Jack Kerouac's novella The Subterraneans came out in 1958. It tells the story of a short love affair Kerouac had with Alene Lee (1931–1991) in New York in the mid-1950s. Kerouac is portrayed as Leo Percepied while Lee is Mardou Fox. This story becomes the frame for an exposé of the so-called Beatnik culture of the time, with the bars, cafes, pads and characters of the time moving through the lens of Percepied (Latin for "Pierced Foot", a reference to the piteous suffering and Christ obsession Kerouac followed throughout his life) and Fox's love. As a studying in emotional self-absorbed passion it is exemplary.
This 1960 film adaptation changed the African American character Mardou Fox, Kerouac's love interest, to a young French girl (played by Leslie Caron) to better fit both contemporary social and Hollywood palates. While it was derided and vehemently criticized by Allen Ginsberg among others, for its two-dimensional characters, it illustrates the way the film industry attempted to exploit the emerging popularity of this culture as it grew in San Francisco and Greenwich Village, New York.
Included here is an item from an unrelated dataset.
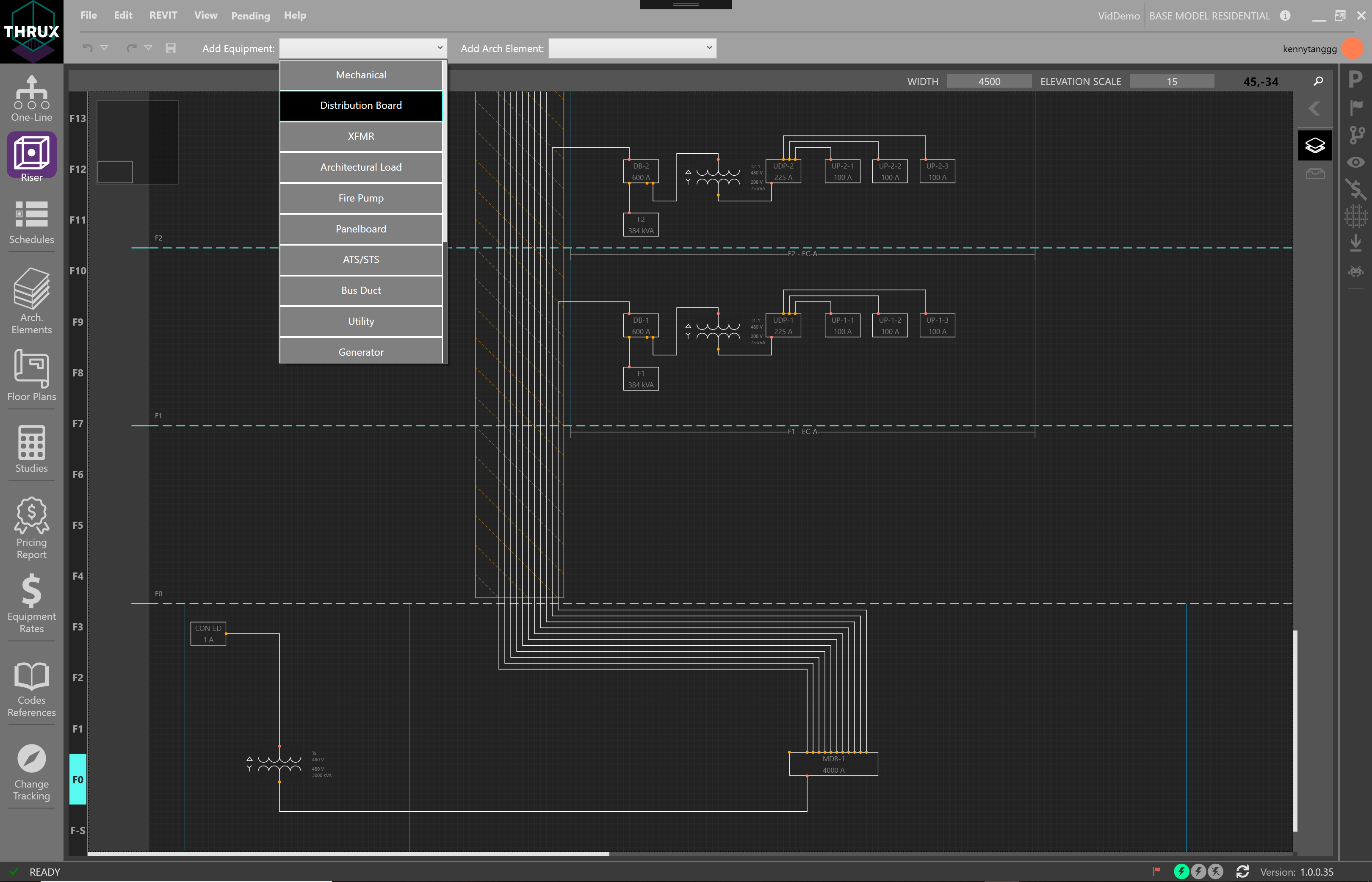Select Distribution Board from the equipment list
The image size is (1372, 882).
361,105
A Greenwich Village beatnik bar setting had been used in Richard Quine's film Bell, Book and Candle (1958), but Ranald MacDougall's adaptation of Kerouac's novel, scripted by Robert Thom, was less successful.
The Subterraneans was one of the final MGM films produced by Arthur Freed, and features a score by André Previn and brief appearances by jazz singer Carmen McRae singing "Coffee Time," and saxophonists Gerry Mulligan, as a street priest, and Art Pepper. Comedian Arte Johnson plays the Gore Vidal character, here named Arial Lavalerra.